# [COMPITI DA SVOLGERE]
1. Secondo il brano sulle concessioni balneari, di quali stabilimenti è socia Elena Raffaelli?
2. Elenca tutte le persone nominate nel brano sulle concessioni balneari.
3. Riporta il brano sulle concessioni balneari a partire da "Una cosa non" e proseguendo fino a "gli stabilimenti balneari.", sostituendo "Lega" con "Carroccio".

# [SEGMENTO DEL DOCUMENTO]
- - - - - - -

Ogni partito (o quasi) ha il suo ombrellone. E infatti Massimo Mallegni ci scherza su: «Sono aggrappato all’ombrellone della Bolkestein». Il senatore di Forza Italia, già sindaco di Marina Pietrasanta, è titolare di un albergo a 4 stelle. Il padre invece gestisce uno stabilimento balneare. Ed è forse per tale ragione se l’emendamento del governo al disegno di legge sulla concorrenza che per la prima volta liberalizza il settore degli stabilimenti balneari, mettendo a gara pubblica le concessioni, gli fa dire che quello che è stato fin qui «non è stato affatto un privilegio». «È la solita vecchia storia folle di chi non arriva all’uva e dice che è acerba. È l’invidia sociale. Stiamo parlando di persone che hanno investito tutta la loro vita in quel pezzo di spiaggia. Che vivono non nelle ville di lusso ma nella casa di guardianaggio». Così, nelle ore in cui il governo ha discusso e votato all’unanimità la norma, Mallegni è stato incollato al telefono con la delegazione ministeriale di Forza Italia: «La mattina ho detto a Mariastella Gelmini: “Segui attentamente la questione”. Il provvedimento iniziale non era votabile. Poi sono stati apportati degli aggiustamenti». Sufficienti? «Se fossi stato io al governo avrei fatto altri cambiamenti. Adesso la sede deputata è il Parlamento. Il testo del Consiglio dei ministri è solo una traccia…», avverte sempre Mallegni che aggiunge di ricaricare continuamente la batteria del telefono per le molteplici chiamate che riceve da Marina di Pietrasanta.

Una cosa non dissimile sarà successa ad Elena Raffaelli, deputata della Lega, riminese. Raffaelli ha interessi nel settore, essendo socia di Bagno 88 e Bagno 87 a Riccione. Eppure resta silente: «Al momento non rilascio dichiarazioni». Sempre in casa Lega, avrà seguito la vicenda l’europarlamentare Massimo Casanova, titolare del Papeete di Milano Marittima, location vacanziera anche di Matteo Salvini. Ecco poi il democrat Umberto Buratti, già sindaco di Forte dei Marmi, che fino a qualche mese fa possedeva le quote del Bagno Impero: «Sicuramente voterò il provvedimento, ma vorrei aggiungere che sul demanio marittimo non ci sono gli stabilimenti balneari.

- - - - - - -

(Dati memorizzati)

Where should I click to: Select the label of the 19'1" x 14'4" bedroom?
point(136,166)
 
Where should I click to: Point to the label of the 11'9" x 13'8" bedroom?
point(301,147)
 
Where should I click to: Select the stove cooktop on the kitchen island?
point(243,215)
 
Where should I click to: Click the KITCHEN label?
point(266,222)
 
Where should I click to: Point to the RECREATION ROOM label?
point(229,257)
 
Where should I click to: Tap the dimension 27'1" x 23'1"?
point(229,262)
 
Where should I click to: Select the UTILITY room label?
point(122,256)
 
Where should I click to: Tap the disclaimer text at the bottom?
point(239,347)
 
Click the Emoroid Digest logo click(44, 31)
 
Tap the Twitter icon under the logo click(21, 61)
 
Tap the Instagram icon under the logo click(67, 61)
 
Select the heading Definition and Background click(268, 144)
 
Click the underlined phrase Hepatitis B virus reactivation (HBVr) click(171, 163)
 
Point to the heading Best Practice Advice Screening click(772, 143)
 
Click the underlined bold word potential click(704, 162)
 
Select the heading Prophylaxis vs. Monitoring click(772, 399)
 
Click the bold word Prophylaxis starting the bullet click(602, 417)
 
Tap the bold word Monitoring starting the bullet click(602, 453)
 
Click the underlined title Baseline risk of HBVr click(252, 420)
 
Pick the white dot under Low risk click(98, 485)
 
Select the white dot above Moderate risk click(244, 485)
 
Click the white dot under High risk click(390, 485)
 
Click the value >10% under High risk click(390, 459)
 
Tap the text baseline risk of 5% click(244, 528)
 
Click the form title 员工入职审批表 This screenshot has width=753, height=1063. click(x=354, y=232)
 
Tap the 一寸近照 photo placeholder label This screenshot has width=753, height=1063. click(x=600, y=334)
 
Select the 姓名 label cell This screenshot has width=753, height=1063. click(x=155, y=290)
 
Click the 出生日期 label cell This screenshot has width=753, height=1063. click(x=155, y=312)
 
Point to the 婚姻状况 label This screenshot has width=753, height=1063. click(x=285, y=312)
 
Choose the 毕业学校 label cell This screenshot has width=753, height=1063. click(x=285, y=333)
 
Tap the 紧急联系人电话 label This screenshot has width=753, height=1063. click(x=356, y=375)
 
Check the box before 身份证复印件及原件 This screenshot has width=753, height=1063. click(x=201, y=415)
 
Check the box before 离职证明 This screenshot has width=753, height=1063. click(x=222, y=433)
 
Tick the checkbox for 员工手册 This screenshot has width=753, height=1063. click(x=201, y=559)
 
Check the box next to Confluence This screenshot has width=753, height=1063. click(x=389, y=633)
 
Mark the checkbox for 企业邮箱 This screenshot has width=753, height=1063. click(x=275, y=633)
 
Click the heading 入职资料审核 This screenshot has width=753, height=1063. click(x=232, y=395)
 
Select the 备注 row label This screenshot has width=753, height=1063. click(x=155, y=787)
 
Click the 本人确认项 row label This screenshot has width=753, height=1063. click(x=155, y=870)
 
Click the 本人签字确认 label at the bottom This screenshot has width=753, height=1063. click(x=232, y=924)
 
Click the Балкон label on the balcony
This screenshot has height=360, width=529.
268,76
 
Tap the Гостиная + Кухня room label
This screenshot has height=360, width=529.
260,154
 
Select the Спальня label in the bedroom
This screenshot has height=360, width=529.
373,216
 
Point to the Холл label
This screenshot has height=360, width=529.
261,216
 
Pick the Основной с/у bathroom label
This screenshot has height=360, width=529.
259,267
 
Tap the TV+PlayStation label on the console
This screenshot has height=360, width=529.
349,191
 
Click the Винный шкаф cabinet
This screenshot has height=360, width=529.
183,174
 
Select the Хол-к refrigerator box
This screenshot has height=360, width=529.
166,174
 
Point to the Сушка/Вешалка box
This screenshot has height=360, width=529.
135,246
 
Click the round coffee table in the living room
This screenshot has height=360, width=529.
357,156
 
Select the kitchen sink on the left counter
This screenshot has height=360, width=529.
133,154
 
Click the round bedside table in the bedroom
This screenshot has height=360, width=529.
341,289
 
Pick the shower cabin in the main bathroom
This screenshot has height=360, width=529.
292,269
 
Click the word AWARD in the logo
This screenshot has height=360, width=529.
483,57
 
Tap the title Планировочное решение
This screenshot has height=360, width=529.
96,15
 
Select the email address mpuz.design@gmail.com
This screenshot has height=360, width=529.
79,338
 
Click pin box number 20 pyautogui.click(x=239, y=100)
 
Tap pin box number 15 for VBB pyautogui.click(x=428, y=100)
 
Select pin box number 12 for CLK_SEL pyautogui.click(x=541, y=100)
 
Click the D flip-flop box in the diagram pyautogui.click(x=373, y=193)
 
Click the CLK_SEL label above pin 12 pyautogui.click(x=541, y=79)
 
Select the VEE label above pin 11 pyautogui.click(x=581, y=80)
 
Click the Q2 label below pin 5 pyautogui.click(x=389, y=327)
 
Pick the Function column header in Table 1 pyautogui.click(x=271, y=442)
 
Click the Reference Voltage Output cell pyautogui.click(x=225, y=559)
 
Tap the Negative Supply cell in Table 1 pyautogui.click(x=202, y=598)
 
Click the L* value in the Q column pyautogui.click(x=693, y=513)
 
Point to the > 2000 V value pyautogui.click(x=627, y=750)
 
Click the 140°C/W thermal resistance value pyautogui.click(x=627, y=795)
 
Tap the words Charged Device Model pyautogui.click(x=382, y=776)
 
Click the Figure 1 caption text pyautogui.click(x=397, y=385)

- - - - - - -

# [RISPOSTE AI COMPITI]
1. Di Bagno 88 e Bagno 87 a Riccione.

2. Massimo Mallegni, Mariastella Gelmini, Elena Raffaelli, Massimo Casanova, Matteo Salvini, Umberto Buratti

3.
Una cosa non dissimile sarà successa ad Elena Raffaelli, deputata della Carroccio, riminese. Raffaelli ha interessi nel settore, essendo socia di Bagno 88 e Bagno 87 a Riccione. Eppure resta silente: «Al momento non rilascio dichiarazioni». Sempre in casa Carroccio, avrà seguito la vicenda l’europarlamentare Massimo Casanova, titolare del Papeete di Milano Marittima, location vacanziera anche di Matteo Salvini. Ecco poi il democrat Umberto Buratti, già sindaco di Forte dei Marmi, che fino a qualche mese fa possedeva le quote del Bagno Impero: «Sicuramente voterò il provvedimento, ma vorrei aggiungere che sul demanio marittimo non ci sono gli stabilimenti balneari.